The implications of the majority's opinion are significant. Under the rules set forth in the opinion, "a foreign company that has no United States employees, locations, or business activities must produce a designee to testify at a deposition in the Eastern District of Virginia so long as it has applied for trademark registration with a government office located there. As a result, foreign witnesses can be compelled to travel to the United States and give in person deposition testimony at the behest of any litigant in a trademark dispute, "˜for use in any contested case in the Patent and Trademark Office' though the PTO's own procedures call for obtaining testimony from foreign companies through other means." [¶ 76]
Importantly, the Fourth Circuit's ruling, in effect, creates a national standard. The PTO is located in the Eastern District of Virginia. Applications for trademark registration are filed there, and subpoena enforcement will also frequently be sought there. For any foreign corporation without a pre existing United States presence, the majority's decision will be controlling.
In an extensive dissent, Judge Wilkinson lays out the flaws he sees in the majority's reasoning.

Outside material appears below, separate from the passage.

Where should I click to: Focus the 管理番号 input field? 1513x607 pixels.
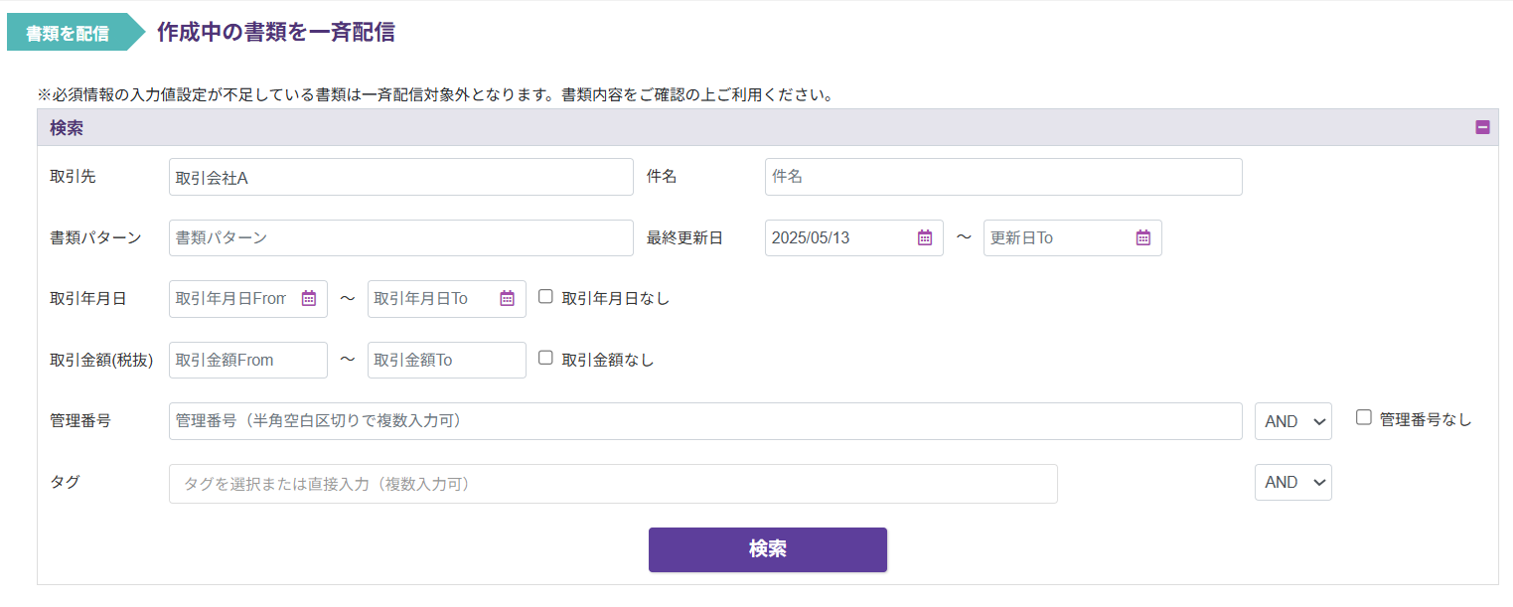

The decision touches on comity concerns, and risks interference with comity by enabling litigants to compel in person depositions from foreign companies with the most minimal U.S. contacts, as a condition of those companies obtaining a legal protection that is critical to international commerce. "The majority's holding that this subpoena is enforceable is problematic for many reasons. It fails to properly apply the statute, 35 U.S.C. Section 24, that is directly relevant to its decision, and it reaches a result that is bound to embroil foreign trademark applicants in lengthy, procedurally complex proceedings. It inverts longstanding canons of construction that seek to protect against international discord, and it disregards the views of the PTO whose proceedings 35 U.S.C. Section 24 is designed to aid. In view of the statutory text, interpretive canons, international relationships, and separation of powers concerns, and the PTO's own framework, I firmly believe this subpoena must be quashed." [¶ 77]
Citation: Rosenruist Gestao E Servicos LDA v. Virgin Enterprises Ltd., No. 06 1588 (4th Cir. December 27, 2007).